PROBLEM TO SOLVE.
Return all the data below as it stands, minus the pictures.
[RECORD EXTRACTS Boundary: Start]
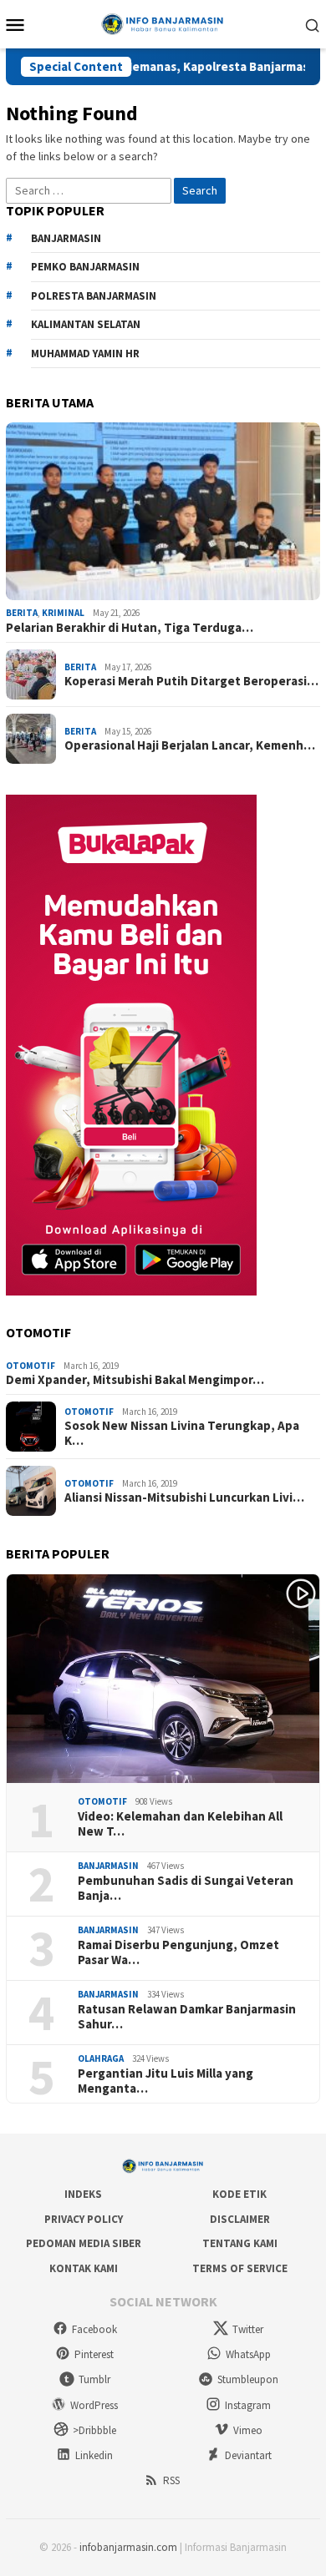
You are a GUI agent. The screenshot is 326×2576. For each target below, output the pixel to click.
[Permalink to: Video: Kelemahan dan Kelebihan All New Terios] (163, 1679)
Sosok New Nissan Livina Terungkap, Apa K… (181, 1433)
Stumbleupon (247, 2379)
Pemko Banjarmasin (85, 267)
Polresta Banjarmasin (93, 296)
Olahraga (101, 2058)
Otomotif (30, 1365)
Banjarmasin (108, 1865)
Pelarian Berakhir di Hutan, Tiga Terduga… (129, 627)
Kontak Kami (83, 2268)
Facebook (94, 2329)
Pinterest (94, 2354)
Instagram (248, 2405)
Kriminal (63, 613)
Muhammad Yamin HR (85, 353)
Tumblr (94, 2379)
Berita (22, 613)
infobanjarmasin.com (128, 2547)
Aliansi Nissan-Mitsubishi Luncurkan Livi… (184, 1497)
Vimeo (247, 2430)
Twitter (247, 2329)
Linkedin (94, 2455)
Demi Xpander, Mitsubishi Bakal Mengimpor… (135, 1379)
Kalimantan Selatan (85, 324)
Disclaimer (240, 2219)
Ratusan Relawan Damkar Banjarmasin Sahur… (187, 2017)
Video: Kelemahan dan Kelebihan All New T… (180, 1824)
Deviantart (248, 2455)
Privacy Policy (83, 2219)
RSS (171, 2480)
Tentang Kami (240, 2243)
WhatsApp (248, 2354)
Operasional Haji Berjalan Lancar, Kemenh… (189, 745)
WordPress (94, 2405)
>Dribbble (94, 2430)
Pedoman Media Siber (83, 2243)
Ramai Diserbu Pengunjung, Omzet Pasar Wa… (178, 1952)
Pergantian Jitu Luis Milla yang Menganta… (165, 2081)
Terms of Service (240, 2268)
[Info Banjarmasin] (162, 22)
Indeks (83, 2194)
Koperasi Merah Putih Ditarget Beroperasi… (191, 681)
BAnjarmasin (66, 238)
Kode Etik (239, 2194)
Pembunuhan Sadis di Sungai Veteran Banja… (185, 1888)
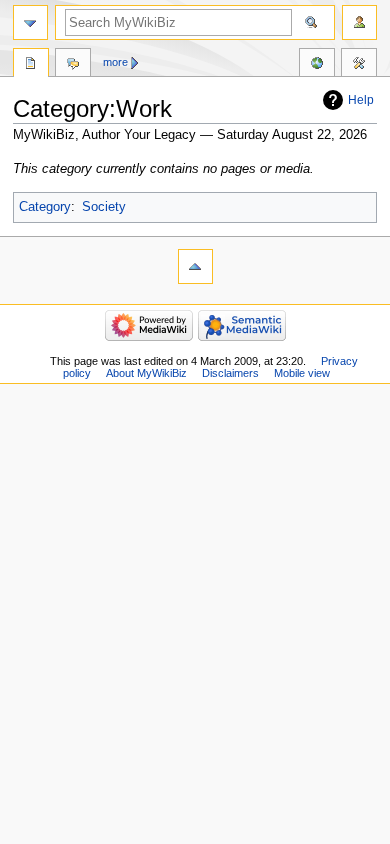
[RECORD EXTRACTS Boundary: End]
RESULT BELOW.
You are a GUI agent. The screenshot is 326×2576. For each target below, output the pixel to click.
[Permalink to: Video: Kelemahan dan Kelebihan All New Terios] (163, 1679)
Sosok New Nissan Livina Terungkap, Apa K… (181, 1433)
Stumbleupon (247, 2379)
Pemko Banjarmasin (85, 267)
Polresta Banjarmasin (93, 296)
Olahraga (101, 2058)
Otomotif (30, 1365)
Banjarmasin (108, 1865)
Pelarian Berakhir di Hutan, Tiga Terduga… (129, 627)
Kontak Kami (83, 2268)
Facebook (94, 2329)
Pinterest (94, 2354)
Instagram (248, 2405)
Kriminal (63, 613)
Muhammad Yamin HR (85, 353)
Tumblr (94, 2379)
Berita (22, 613)
infobanjarmasin.com (128, 2547)
Aliansi Nissan-Mitsubishi Luncurkan Livi… (184, 1497)
Vimeo (247, 2430)
Twitter (247, 2329)
Linkedin (94, 2455)
Demi Xpander, Mitsubishi Bakal Mengimpor… (135, 1379)
Kalimantan Selatan (85, 324)
Disclaimer (240, 2219)
Ratusan Relawan Damkar Banjarmasin Sahur… (187, 2017)
Video: Kelemahan dan Kelebihan All New T… (180, 1824)
Deviantart (248, 2455)
Privacy Policy (83, 2219)
RSS (171, 2480)
Tentang Kami (240, 2243)
WhatsApp (248, 2354)
Operasional Haji Berjalan Lancar, Kemenh… (189, 745)
WordPress (94, 2405)
>Dribbble (94, 2430)
Pedoman Media Siber (83, 2243)
Ramai Diserbu Pengunjung, Omzet Pasar Wa… (178, 1952)
Pergantian Jitu Luis Milla yang Menganta… (165, 2081)
Terms of Service (240, 2268)
[Info Banjarmasin] (162, 22)
Indeks (83, 2194)
Koperasi Merah Putih Ditarget Beroperasi… (191, 681)
BAnjarmasin (66, 238)
Kode Etik (239, 2194)
Pembunuhan Sadis di Sungai Veteran Banja… (185, 1888)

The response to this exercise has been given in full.